On a more positive note, my testing shows the BenQ EX2780Q’s Freesync tech works perfectly well with AMD and Nvidia graphics cards alike, despite not being one of Nvidia’s officially certified G-Sync Compatible monitors yet. I didn’t see any of the visual defects that can sometimes occur on monitors that don’t pass Nvidia’s various tests, such as flickering, blinking, pulsating or off-colours when playing games, so you should be able to make use of the monitor’s variable refresh rate tech regardless of what kind of graphics card you have.
Is it worth buying over the AOC Agon AG273QX or MSI Optix MAG272CQR, though? Personally, I think I’d still prefer to have the £430 AOC on my desk, if only because you get that height-adjustable stand and a higher 165Hz refresh rate. I also reckon the AOC’s speakers offer mildly better sound quality than the BenQ’s 2.1 channel system, although both still can’t compete with either a proper gaming headset or a pair of dedicated speakers. The BenQ’s speakers do a decent job if you really have nothing else, but the sound can get quite muddy at higher volumes.
The BenQ does, at least, have the extra virtue of being in stock for our friends in the US, which sadly isn’t the case for the AOC at time of writing, but even then I’d be tempted by the similarly priced £396 / $400 MSI Optix MAG272CQR, if only again for that height-adjustable stand and 165Hz refresh rate. It’s not a proper HDR display, all told, but as I mentioned above, DisplayHDR 400 screens are a little underwhelming in this department anyway, so you’re not really losing much here.

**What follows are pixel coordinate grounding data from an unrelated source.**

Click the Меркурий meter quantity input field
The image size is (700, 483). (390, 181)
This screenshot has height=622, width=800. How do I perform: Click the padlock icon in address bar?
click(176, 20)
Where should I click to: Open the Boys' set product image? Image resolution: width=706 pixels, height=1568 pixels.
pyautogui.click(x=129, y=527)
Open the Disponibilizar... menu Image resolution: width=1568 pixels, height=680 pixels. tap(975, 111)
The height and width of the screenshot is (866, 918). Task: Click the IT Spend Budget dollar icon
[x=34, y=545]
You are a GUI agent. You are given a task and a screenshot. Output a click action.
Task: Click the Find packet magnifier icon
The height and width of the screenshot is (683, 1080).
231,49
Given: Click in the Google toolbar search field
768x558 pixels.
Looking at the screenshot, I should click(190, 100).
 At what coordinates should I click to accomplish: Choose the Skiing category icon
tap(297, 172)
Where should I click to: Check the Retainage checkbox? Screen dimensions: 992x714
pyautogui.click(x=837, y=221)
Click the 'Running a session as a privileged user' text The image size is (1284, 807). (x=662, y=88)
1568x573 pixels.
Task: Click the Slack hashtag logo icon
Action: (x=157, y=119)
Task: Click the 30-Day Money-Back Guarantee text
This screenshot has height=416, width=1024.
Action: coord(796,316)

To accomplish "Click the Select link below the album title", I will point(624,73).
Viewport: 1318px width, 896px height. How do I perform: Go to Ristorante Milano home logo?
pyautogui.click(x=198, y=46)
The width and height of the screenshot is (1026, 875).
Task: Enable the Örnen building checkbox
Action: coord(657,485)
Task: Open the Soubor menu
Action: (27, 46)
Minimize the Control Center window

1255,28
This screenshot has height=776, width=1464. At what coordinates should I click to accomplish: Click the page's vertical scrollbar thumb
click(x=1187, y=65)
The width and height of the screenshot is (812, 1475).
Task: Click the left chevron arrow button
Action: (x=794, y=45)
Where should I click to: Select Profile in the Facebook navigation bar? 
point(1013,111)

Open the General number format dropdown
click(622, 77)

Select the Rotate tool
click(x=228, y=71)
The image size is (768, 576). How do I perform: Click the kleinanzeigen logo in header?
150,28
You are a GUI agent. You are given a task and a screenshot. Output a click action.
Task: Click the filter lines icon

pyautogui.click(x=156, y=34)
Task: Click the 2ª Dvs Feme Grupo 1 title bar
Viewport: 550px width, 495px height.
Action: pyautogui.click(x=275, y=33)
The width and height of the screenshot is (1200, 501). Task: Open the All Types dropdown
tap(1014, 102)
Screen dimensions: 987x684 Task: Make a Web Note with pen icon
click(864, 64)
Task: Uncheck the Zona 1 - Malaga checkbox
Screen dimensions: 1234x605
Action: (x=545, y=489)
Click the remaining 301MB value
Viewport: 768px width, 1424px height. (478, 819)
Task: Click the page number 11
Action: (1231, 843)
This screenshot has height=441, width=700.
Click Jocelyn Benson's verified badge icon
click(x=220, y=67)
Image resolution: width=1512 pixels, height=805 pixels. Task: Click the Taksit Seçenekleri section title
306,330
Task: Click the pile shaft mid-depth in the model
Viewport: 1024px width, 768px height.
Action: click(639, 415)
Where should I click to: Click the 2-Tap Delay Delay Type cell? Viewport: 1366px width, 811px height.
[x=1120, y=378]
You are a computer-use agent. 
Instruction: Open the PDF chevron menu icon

Still, if you’re absolutely adamant about having a flat screen that doesn’t have a shred of RGB lighting on it, then the BenQ EX2780Q is still a very worthwhile choice. Its panel is excellent, it has a wide range of ports and it plays nicely with all types of graphics cards. If it were a smidge cheaper it would be a great budget option, but for now, it still plays second (or third) fiddle to the AOC Agon AG273QX.